Olga Gershenson is Professor of Judaic and Near Eastern Studies and of Film Studies at the University of Massachusetts Amherst. Professor Gershenson earned her BA in Russia, her MA in Israel, and her PhD in the US. Her academic path is as diverse. A multi-disciplinary scholar, her interests lie at the intersection of culture, history, and film.
Her first book, Gesher: Russian Theater in Israel (2005), pioneered the study of Russian immigrant cultural production. A series of articles on Russian-Israeli cinema cemented her status as the premier expert in the field.
Professor Gershenson's book, The Phantom Holocaust (2013), reveals unknown Holocaust films from the Soviet Union. According to the journal Holocaust and Genocide Studies, it "will serve as a foundation for all further research and reflection on the topic."
Her latest book, New Israeli Horror: Local Cinema, Global Genre will be published in 2023. This is the first book to tell the story of a new cycle of horror films that blossomed in Israel in 2010s.
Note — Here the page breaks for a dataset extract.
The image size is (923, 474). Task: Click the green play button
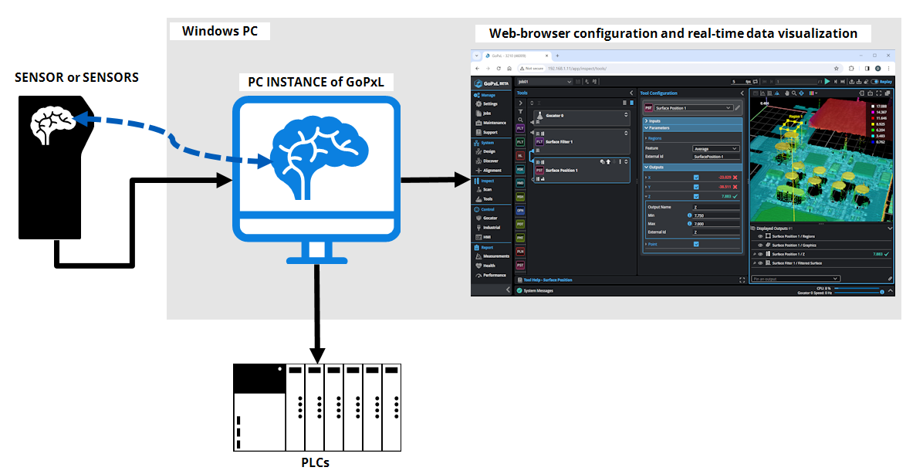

Through in-depth analysis, engaging storytelling, and interviews with the filmmakers, Gershenson explores their films from inception to reception.
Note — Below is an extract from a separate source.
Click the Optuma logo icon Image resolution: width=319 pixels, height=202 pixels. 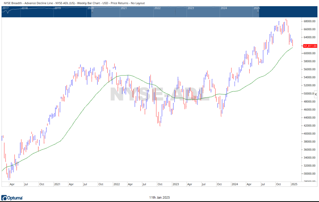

Along with film, Professor Gershenson does innovative research on spaces, both sacred and otherwise. Her collection Ladies and Gents: Public Toilets and Gender (2009) established the discipline of Toilet Studies. Her special issue of Eastern European Jewish Affairs (which she co-edited with Barbara Kirshenblatt-Gimblett) charts for the first time a map of new Jewish museums throughout post-communist Europe, examining the relationship between politics, history, and culture.
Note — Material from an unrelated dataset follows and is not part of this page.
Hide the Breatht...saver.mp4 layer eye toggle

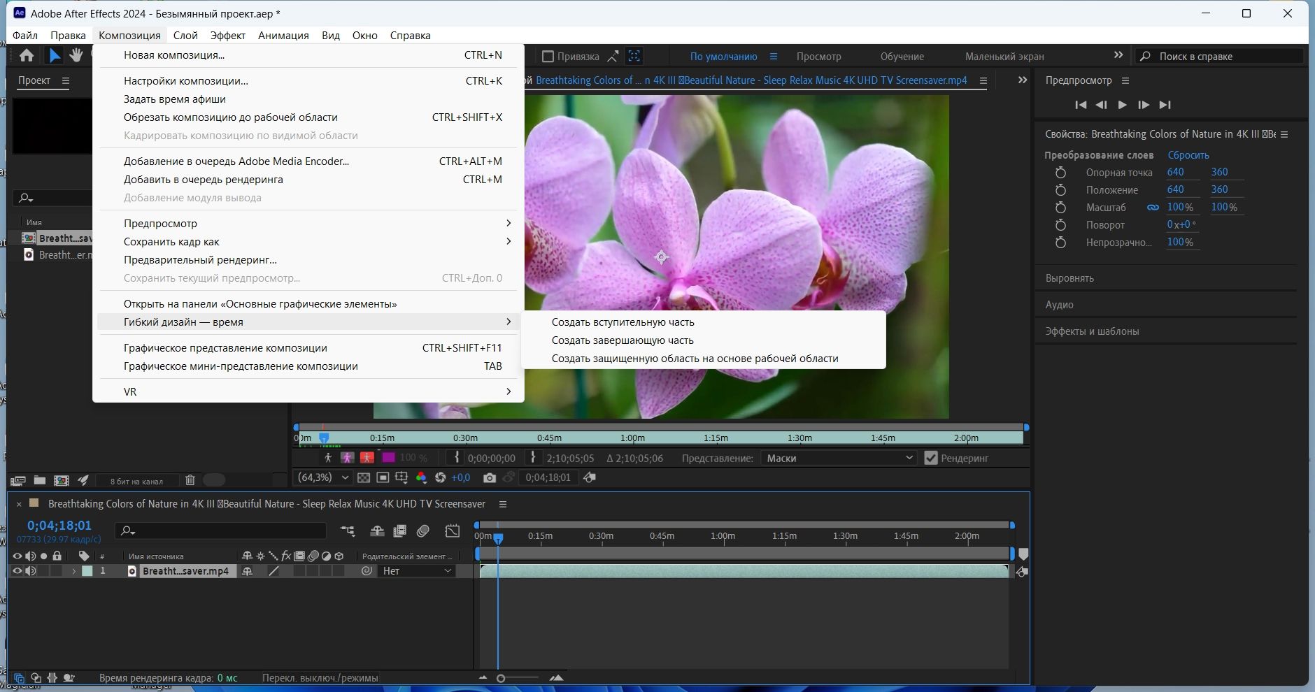(x=16, y=570)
At the University of Massachusetts Amherst, Professor Gershenson teaches courses on Israeli and Palestinian cinemas, on Holocaust films, on Jewish humor and popular culture. She is an editor of the “Teaching with Film and Media” column at AJS Perspectives. In addition to her home institution, she has taught internationally, including in Israel, China, India, Russia, and UAE.
Profiled in Haaretz as the rare academic who “prefers engaging the masses in culture,” she curates film series, consults for festivals, and has a lively lecture schedule at universities, conferences, and museums around the world.